— BEGIN —
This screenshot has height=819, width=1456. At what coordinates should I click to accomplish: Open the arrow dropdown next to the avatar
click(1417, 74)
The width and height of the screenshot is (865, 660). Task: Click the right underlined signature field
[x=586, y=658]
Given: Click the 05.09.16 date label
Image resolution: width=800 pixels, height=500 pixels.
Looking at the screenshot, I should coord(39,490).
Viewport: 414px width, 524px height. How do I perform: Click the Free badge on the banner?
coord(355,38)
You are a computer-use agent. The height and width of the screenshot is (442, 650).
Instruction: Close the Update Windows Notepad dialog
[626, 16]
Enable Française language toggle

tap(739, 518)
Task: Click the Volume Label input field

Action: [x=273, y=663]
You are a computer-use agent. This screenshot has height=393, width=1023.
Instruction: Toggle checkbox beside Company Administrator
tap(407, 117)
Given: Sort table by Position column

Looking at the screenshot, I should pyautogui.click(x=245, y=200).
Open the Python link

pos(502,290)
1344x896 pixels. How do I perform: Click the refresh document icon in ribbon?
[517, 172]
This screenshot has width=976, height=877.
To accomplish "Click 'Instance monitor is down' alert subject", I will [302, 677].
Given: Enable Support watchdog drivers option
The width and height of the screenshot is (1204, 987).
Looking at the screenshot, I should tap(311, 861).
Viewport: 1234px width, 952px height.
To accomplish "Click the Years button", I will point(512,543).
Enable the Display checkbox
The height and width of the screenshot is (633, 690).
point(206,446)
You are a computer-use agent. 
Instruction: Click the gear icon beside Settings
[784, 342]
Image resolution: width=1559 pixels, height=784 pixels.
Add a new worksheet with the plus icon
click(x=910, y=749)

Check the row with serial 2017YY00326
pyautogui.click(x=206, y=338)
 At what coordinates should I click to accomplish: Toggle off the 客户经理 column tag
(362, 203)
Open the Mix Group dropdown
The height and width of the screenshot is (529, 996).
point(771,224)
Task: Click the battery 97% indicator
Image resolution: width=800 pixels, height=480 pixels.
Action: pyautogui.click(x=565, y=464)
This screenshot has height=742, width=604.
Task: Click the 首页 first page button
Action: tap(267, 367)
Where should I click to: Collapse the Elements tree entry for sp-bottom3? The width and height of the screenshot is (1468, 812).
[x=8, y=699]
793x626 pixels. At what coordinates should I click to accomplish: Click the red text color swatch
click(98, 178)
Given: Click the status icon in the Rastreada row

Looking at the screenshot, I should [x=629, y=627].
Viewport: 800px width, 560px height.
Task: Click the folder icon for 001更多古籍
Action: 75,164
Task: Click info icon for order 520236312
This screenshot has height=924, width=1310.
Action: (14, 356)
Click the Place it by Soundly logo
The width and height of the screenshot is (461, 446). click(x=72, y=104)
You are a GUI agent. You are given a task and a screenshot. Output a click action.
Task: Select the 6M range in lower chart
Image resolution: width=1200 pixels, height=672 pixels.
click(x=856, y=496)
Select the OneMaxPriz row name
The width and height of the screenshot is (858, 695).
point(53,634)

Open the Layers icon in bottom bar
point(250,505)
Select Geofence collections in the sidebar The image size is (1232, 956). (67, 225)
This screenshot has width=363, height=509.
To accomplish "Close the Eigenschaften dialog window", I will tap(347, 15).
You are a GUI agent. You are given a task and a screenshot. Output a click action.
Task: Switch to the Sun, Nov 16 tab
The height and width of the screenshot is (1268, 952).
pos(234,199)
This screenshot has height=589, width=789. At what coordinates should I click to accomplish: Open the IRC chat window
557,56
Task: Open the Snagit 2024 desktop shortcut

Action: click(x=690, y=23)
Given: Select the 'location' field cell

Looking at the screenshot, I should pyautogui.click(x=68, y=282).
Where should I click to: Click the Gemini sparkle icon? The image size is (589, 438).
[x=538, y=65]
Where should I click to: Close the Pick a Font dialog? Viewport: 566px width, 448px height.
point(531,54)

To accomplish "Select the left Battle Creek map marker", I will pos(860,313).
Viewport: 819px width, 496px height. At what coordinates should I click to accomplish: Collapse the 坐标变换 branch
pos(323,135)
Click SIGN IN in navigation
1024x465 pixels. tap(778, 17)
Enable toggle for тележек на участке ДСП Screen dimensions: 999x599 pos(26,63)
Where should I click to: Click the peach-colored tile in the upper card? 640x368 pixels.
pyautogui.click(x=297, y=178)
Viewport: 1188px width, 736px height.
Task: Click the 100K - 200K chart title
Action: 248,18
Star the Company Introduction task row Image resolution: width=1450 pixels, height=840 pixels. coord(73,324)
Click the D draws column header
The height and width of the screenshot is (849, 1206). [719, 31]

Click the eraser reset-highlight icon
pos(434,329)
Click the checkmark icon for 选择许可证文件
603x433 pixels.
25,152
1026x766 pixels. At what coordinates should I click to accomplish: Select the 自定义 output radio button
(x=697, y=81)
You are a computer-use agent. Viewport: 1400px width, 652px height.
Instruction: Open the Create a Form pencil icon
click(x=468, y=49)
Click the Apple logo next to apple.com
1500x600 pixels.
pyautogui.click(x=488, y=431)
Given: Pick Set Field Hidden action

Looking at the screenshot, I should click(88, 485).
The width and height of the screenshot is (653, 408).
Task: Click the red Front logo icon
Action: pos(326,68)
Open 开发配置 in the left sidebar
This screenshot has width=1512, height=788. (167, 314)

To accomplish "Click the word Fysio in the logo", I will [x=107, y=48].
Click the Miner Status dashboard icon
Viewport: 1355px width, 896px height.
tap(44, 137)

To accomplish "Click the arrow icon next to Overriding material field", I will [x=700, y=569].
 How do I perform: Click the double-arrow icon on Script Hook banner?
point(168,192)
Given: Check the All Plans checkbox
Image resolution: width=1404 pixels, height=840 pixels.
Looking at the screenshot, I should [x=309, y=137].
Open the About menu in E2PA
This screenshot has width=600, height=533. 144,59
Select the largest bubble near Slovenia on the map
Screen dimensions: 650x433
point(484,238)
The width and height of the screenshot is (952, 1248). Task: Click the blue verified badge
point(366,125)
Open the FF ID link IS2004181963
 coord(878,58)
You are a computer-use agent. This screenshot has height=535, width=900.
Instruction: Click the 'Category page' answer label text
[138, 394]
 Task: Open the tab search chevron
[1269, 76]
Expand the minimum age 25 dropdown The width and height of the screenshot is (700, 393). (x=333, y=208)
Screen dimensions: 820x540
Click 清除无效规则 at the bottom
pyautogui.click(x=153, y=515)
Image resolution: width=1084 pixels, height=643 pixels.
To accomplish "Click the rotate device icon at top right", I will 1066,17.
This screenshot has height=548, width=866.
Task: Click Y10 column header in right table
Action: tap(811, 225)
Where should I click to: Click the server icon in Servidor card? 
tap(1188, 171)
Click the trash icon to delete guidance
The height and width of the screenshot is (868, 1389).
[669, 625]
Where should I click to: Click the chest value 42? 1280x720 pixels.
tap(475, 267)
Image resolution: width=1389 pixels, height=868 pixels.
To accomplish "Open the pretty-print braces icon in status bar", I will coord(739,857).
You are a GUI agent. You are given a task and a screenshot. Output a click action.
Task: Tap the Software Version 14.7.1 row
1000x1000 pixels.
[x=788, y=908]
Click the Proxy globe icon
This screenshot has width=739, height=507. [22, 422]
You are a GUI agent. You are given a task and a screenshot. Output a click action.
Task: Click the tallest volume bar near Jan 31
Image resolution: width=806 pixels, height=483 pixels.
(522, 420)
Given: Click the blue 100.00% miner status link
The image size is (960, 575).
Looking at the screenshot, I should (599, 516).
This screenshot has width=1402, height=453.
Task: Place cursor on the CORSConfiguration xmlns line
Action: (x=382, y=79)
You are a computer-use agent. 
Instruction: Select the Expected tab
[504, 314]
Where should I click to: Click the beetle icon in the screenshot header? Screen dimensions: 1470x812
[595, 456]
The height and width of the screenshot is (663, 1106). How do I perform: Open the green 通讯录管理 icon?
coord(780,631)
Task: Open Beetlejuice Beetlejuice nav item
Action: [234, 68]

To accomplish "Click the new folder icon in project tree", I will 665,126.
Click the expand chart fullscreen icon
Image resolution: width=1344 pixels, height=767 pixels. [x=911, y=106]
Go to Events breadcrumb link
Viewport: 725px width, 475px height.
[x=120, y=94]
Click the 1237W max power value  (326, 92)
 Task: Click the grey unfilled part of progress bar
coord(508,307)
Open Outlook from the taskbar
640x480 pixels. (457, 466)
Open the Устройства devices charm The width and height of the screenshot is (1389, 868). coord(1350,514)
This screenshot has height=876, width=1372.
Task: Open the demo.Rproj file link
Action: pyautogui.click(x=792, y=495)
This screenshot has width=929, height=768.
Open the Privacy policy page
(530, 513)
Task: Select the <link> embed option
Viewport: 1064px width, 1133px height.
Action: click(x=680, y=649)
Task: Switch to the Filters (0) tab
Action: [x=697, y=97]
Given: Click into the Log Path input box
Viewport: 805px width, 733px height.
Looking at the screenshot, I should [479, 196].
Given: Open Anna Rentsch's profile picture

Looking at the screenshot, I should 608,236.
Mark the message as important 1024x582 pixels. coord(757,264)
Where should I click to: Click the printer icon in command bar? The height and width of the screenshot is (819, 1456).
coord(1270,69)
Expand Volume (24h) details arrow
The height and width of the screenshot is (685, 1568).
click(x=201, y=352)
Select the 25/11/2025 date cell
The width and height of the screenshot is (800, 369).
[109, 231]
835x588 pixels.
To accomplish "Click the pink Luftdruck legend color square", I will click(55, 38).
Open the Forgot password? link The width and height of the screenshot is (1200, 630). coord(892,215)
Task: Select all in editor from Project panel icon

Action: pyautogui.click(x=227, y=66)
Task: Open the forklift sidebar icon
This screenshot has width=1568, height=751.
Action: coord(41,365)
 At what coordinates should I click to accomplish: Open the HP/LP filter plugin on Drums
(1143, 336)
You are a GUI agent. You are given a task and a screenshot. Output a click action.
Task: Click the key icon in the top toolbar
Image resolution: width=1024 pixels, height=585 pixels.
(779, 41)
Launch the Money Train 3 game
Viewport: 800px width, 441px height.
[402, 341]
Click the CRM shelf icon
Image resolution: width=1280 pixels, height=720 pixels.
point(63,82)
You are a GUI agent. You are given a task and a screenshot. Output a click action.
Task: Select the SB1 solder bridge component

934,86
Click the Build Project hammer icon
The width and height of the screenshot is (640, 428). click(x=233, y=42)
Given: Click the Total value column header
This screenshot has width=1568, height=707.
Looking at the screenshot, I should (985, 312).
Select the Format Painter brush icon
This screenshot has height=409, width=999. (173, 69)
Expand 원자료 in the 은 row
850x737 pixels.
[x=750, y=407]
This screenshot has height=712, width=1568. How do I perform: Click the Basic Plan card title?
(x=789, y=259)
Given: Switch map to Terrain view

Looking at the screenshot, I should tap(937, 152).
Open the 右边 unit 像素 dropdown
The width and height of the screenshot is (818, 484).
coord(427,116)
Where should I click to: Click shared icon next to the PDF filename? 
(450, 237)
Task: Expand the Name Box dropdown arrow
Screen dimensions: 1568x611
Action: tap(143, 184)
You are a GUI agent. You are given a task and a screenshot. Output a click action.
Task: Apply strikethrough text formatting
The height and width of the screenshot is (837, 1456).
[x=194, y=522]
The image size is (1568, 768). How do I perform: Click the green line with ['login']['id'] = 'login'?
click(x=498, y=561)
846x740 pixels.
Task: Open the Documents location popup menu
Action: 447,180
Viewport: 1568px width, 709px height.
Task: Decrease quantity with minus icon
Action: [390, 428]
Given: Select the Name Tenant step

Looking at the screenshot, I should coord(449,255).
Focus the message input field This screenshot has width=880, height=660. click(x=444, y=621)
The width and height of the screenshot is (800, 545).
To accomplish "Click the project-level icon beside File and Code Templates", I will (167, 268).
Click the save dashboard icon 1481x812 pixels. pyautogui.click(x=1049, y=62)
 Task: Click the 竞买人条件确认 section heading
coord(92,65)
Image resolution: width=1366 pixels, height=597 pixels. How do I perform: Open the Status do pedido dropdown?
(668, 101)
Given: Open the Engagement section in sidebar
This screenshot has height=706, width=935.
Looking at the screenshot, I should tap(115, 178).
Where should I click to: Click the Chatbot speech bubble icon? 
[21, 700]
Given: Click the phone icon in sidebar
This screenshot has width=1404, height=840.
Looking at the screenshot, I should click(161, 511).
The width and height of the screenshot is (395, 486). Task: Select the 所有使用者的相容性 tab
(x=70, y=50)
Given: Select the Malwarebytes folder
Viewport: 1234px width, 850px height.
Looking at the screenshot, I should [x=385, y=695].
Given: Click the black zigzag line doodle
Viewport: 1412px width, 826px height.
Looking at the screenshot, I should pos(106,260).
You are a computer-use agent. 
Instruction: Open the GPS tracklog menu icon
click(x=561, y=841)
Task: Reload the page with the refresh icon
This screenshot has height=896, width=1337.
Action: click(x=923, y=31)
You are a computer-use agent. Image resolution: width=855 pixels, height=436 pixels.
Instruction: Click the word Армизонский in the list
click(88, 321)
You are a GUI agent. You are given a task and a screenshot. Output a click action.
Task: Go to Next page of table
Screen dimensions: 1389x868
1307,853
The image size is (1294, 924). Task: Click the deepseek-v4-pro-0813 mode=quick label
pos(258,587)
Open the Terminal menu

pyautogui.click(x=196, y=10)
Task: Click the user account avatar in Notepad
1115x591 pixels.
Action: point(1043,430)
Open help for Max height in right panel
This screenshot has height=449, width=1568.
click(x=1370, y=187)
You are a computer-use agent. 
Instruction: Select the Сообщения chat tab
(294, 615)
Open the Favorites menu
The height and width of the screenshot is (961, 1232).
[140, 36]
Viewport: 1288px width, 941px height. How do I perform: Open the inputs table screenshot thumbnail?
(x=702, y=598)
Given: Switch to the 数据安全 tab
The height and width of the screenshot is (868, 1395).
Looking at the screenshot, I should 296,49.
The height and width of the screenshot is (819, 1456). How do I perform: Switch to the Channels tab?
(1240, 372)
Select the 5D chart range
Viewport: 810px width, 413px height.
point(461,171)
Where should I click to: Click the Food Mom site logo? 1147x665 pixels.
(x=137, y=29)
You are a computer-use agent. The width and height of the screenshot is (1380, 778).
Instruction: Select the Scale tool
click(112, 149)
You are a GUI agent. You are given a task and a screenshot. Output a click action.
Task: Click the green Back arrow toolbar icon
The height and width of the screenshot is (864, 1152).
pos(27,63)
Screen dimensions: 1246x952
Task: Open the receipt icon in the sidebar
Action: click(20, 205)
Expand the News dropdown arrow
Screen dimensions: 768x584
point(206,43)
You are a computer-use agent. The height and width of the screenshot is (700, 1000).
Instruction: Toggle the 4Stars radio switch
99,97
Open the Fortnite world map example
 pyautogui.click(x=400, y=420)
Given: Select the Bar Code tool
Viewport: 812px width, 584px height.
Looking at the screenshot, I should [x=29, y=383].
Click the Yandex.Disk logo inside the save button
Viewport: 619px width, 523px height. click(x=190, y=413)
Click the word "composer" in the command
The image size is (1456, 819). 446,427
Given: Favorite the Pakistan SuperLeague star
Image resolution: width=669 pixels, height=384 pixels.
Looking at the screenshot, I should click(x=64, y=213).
— END —
**TASK OBJECTIVE:** Convert the material from the line containing "in the command" through the end into a JSON list of strings, one string per line, inclusive of both ends and omitting blank lines.

**OUTPUT FOR THIS TASK:**
[
  "Click the word \"composer\" in the command",
  "The image size is (1456, 819). 446,427",
  "Given: Favorite the Pakistan SuperLeague star",
  "Image resolution: width=669 pixels, height=384 pixels.",
  "Looking at the screenshot, I should click(x=64, y=213)."
]